--- Excerpt ---

------------------------------------------------------------------------

Fork Manager

The manager is the orchestration root for a worker tree. Every worker created by the library belongs to exactly one ForkManager instance.

Main types

  • FastForward\Fork\Manager\ForkManager
  • FastForward\Fork\Manager\ForkManagerInterface

Responsibilities

ForkManager is responsible for:

  • validating runtime support
  • spawning workers
  • keeping a registry of managed workers
  • waiting for selected workers or all managed workers
  • signaling selected workers or all managed workers
  • registering the configured signal handler
  • differentiating master and worker execution contexts

Public methods

Method Description
isSupported() Reports whether the current runtime exposes the required process-control functions
fork(callable $callback, int $workerCount = 1) Creates a new immutable worker group for one callback and N workers
wait(WorkerInterface|WorkerGroupInterface ...$workers) Waits for selected targets or for all manager-owned workers when called without arguments
kill(Signal $signal = Signal::Terminate, WorkerInterface|WorkerGroupInterface ...$workers) Sends a signal to selected targets or to all manager-owned workers when called without arguments
getMasterPid() Returns the PID of the master process associated with the manager
isMaster() Indicates whether the current execution context is the manager's master process
isWorker() Indicates whether the current execution context is one of the forked worker processes

Construction

The manager constructor accepts:

  • a SignalHandlerInterface implementation
  • an optional PSR-3 logger
<?php

declare(strict_types=1);

use FastForward\Fork\Manager\ForkManager;
use FastForward\Fork\Signal\DefaultSignalHandler;

$manager = new ForkManager(
    signalHandler: new DefaultSignalHandler(exitOnSignal: false),
);

Behavioral notes

  • The constructor throws immediately when the runtime is unsupported.
  • The same manager instance cannot be reused from inside one of its own workers.
  • wait() drains output while monitoring worker state, so it is the preferred synchronization point for long-running workers that emit output.
  • The manager stores workers internally and returns immutable groups only for user interaction.

Extension points

The main extension point at manager level is signal handling:

  • inject a custom SignalHandlerInterface
  • inject a PSR-3 logger

What the manager does not provide

The library deliberately avoids:

  • alias systems
  • static bootstrap helpers
  • service provider abstractions
  • framework-specific factories

This keeps the orchestration model explicit and portable.

------------------------------------------------------------------------

[Saved data entries]
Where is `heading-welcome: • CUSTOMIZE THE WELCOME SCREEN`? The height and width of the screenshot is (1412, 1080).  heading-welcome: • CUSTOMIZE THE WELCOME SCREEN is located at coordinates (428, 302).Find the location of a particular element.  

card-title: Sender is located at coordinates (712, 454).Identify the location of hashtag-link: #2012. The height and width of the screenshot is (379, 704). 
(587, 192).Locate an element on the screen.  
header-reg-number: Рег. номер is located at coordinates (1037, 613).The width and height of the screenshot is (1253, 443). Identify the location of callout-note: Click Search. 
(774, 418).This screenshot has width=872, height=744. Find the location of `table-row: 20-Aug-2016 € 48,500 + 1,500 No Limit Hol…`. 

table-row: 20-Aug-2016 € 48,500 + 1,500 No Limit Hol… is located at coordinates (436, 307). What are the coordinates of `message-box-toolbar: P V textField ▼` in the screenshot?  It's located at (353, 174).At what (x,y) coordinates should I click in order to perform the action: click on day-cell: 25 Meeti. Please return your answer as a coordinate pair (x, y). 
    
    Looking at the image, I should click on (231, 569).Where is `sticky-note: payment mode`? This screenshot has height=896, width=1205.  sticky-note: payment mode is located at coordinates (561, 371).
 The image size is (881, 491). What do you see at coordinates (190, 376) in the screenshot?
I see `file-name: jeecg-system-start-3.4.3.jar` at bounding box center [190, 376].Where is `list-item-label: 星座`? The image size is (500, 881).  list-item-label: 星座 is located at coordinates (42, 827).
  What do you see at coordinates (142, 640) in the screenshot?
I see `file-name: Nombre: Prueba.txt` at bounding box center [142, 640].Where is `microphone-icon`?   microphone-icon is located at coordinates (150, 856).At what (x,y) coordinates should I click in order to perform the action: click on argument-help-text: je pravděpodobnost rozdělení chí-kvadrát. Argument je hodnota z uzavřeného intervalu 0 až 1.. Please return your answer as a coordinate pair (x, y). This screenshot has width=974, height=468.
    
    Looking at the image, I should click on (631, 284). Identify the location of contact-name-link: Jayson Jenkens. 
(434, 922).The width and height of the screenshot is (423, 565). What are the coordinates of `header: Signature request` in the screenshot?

------------------------------------------------------------------------

--- Exercise instructions ---
a) From the Fork Manager page, copy everything from "Behavioral notes" down to "its own workers.".
b) Using the Fork Manager page, answer:
(i) What does the constructor do when the runtime is unsupported?
(ii) What does getMasterPid() return?
(iii) What two things can be injected at manager level as extension points?

--- Results in order ---
a)
Behavioral notes

  • The constructor throws immediately when the runtime is unsupported.
  • The same manager instance cannot be reused from inside one of its own workers.

b)
(i) It throws immediately.
(ii) The PID of the master process associated with the manager.
(iii) A custom SignalHandlerInterface and a PSR-3 logger.